The trend can be seen across the country:
Gov. Arnold Schwarzenegger, a Republican, is negotiating with Democratic legislative leaders in hopes of passing bill to expand coverage to California's 6.8 million uninsured residents.
A Colorado commission established last year is due to issue recommendations on how to expand health insurance to the uninsured by January.
Massachusetts is implementing a 2006 law that requires every resident to have health insurance and providing subsidies based on a sliding scale of income.
"There is clearly broad interest across the country and in many states in developing broad strategies to address the problem of the uninsured," said Jennifer Tolbert, a policy analyst with the Kaiser Commission on Medicaid and the Uninsured in Washington.
Sid Smith says he is a good example of the need for change. Before his first heart attack in 1995, Smith, who lives in West Philadelphia, trained disabled people to work as janitors.

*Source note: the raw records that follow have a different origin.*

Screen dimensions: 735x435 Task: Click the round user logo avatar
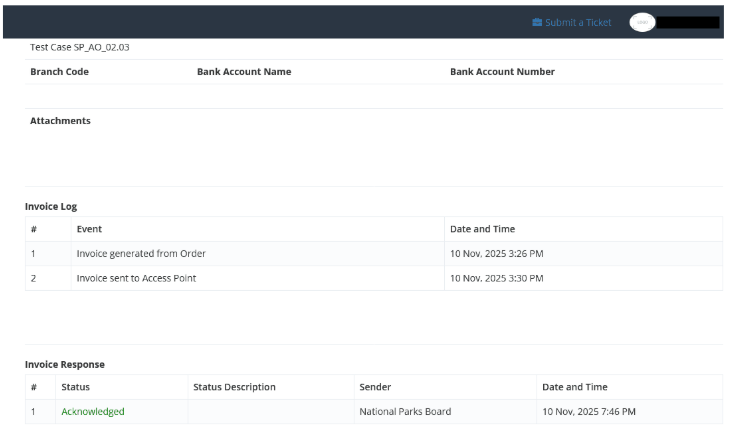[x=642, y=22]
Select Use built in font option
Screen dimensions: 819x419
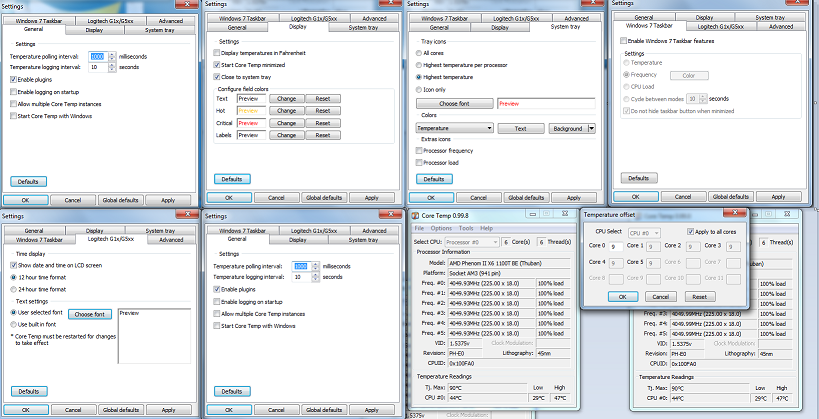point(11,325)
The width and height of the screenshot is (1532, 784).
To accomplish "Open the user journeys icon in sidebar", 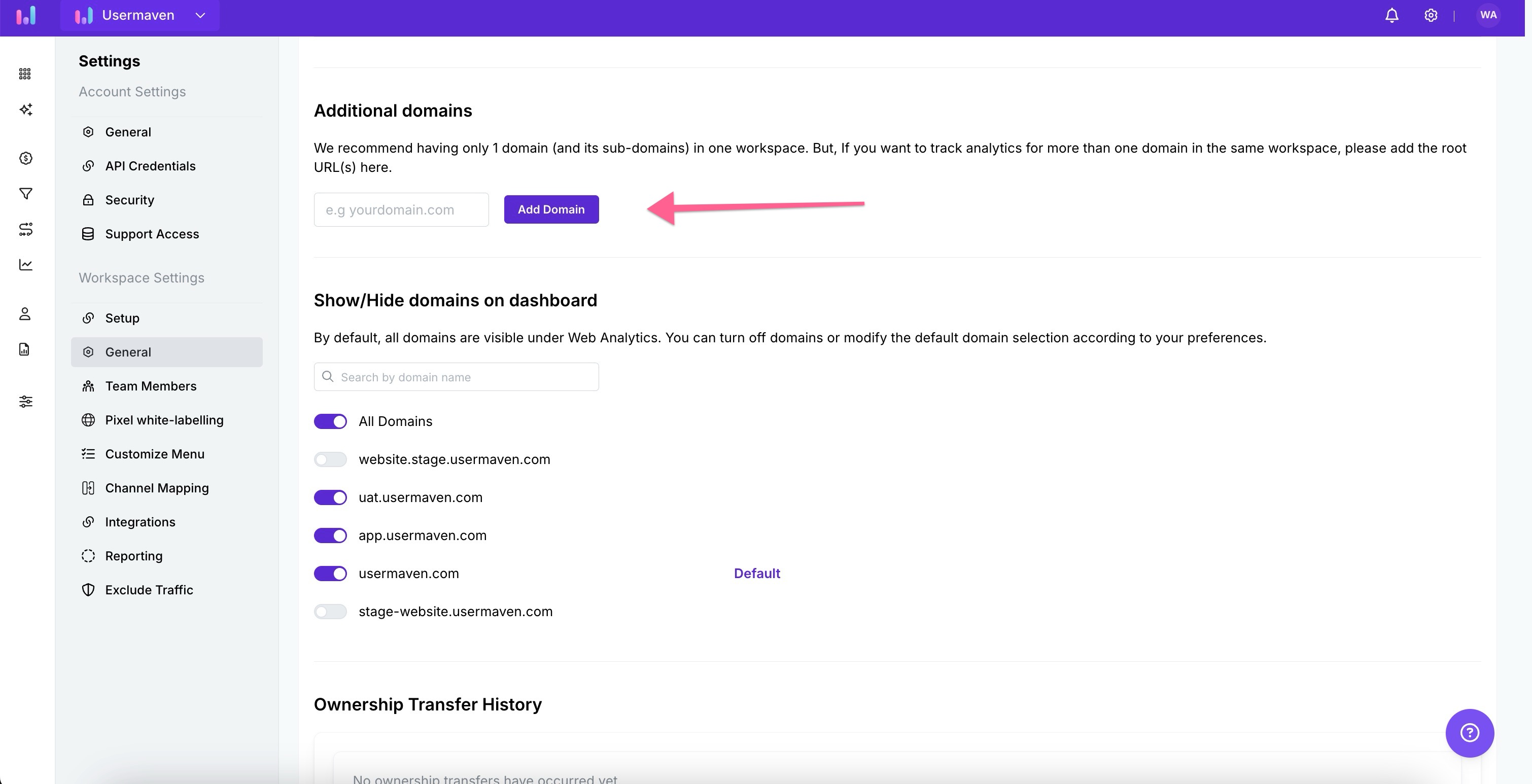I will (25, 230).
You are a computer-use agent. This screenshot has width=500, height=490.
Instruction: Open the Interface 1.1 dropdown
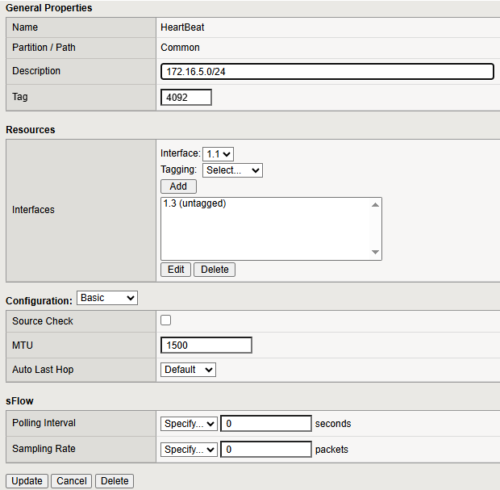click(x=218, y=154)
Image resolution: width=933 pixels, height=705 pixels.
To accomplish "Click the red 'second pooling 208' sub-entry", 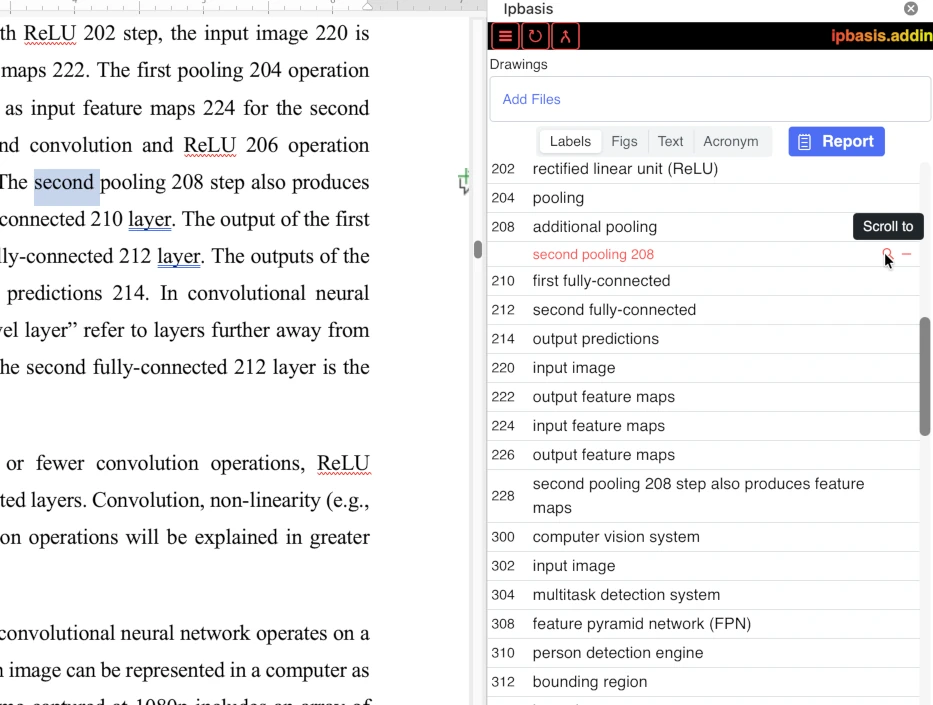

But the damage to his heart left him unable to work; that, in turn, ended his health insurance. Now 58 and the survivor of two more heart attacks, Smith has been found to have heart failure, prostate cancer, diabetes, and high blood pressure.
Social Security disability income barely covers his rent, utilities and food, he said, and he depends on a city health center to manage his diseases and provide the 15 drugs he takes. "The care I get from the health center, I know it's not the best in the world, but they do their damnedest," Smith said.
Traveling across Pennsylvania, Rendell says he has met many Sid Smiths this week. He is midway through a five-day "tour to insure" - State College and Johnstown today, Scranton and Wilkes-Barre tomorrow - seeking citizen support for his plan. He talks on his bus with small groups of uninsured residents at each stop.
In Warren County yesterday, a middle-aged man told the governor that he had built an addition to his house and given up his job - and his employer-provided health insurance - to care for his twin brother.